Task:
Without any pictures, reproduce exactly the lines running from the line containing "588x488 pixels. How" through the end of the entries.

Record set:
════════
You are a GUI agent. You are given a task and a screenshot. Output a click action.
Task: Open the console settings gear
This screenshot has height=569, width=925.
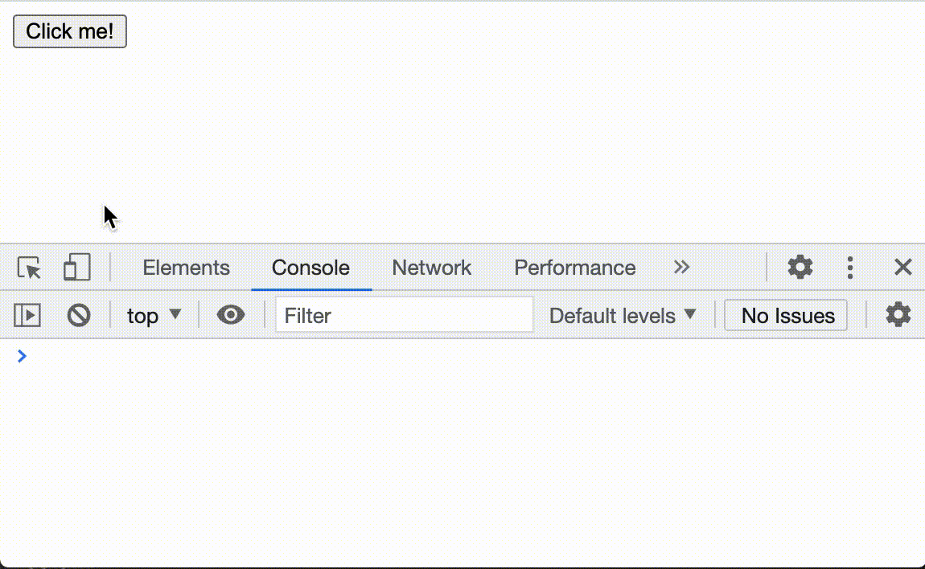tap(898, 315)
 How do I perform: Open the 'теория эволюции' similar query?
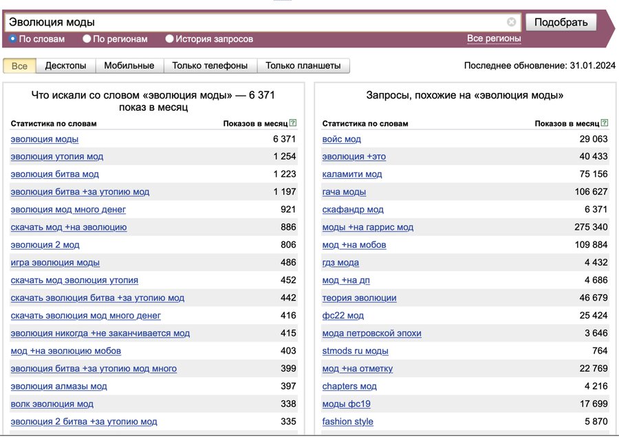coord(359,298)
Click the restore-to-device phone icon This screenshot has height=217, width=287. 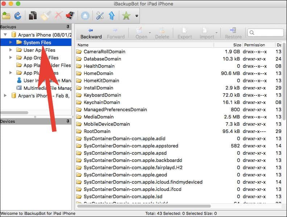click(x=70, y=16)
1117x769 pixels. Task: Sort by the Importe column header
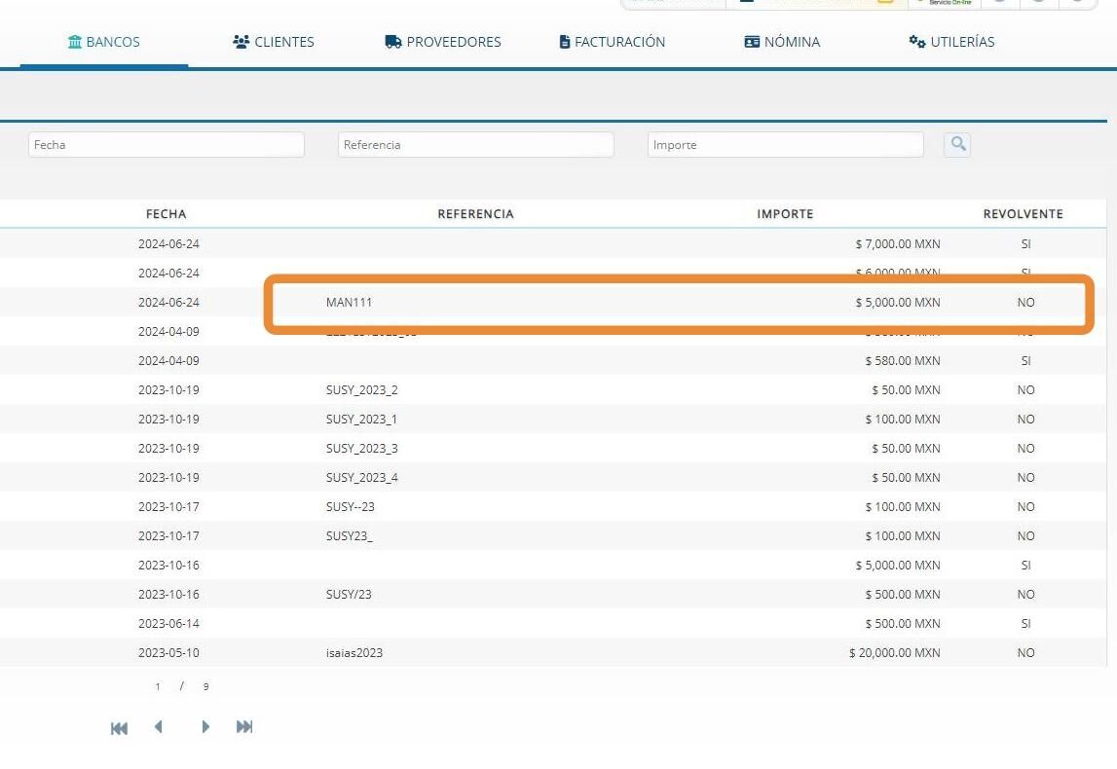point(785,214)
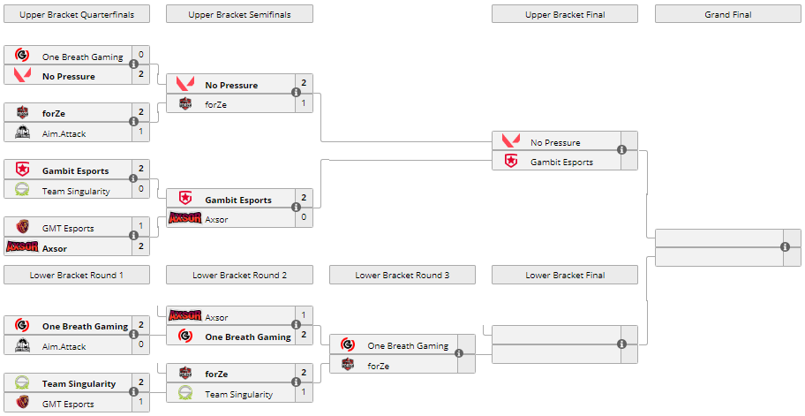Open info for No Pressure vs forZe semifinal

pyautogui.click(x=296, y=93)
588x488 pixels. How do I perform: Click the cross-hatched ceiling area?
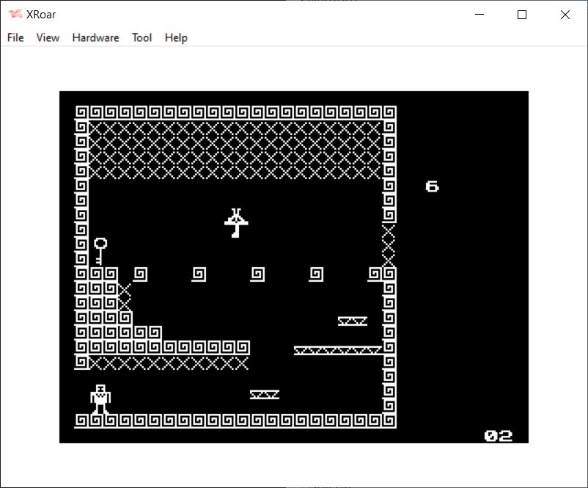tap(235, 150)
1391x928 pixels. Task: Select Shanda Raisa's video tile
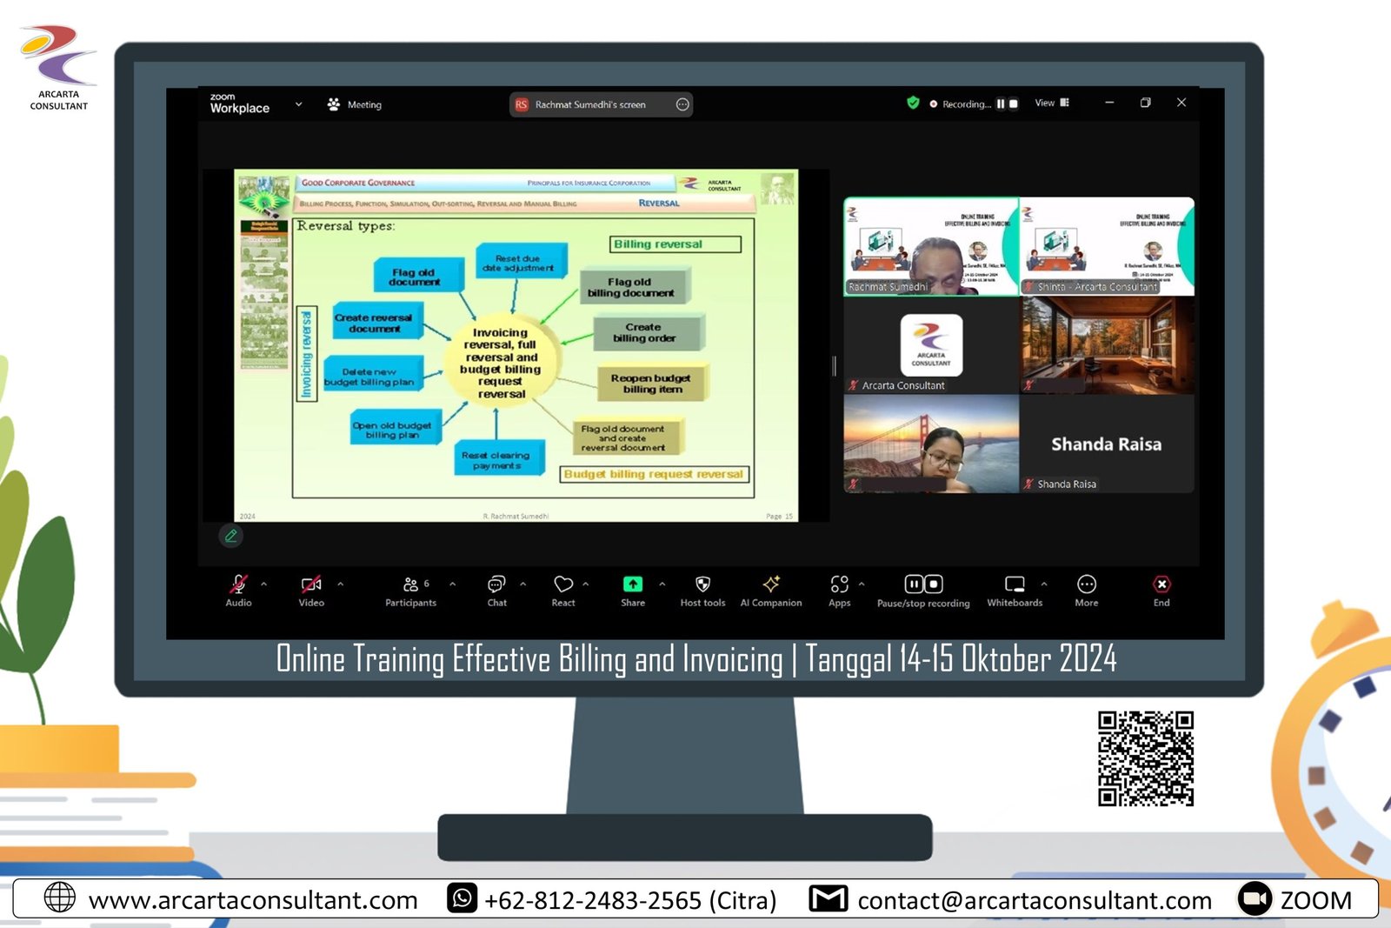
════════
Output below:
588x488 pixels. How do I perform: Click the cross-hatched ceiling area?
tap(235, 150)
1391x928 pixels. Task: Select Shanda Raisa's video tile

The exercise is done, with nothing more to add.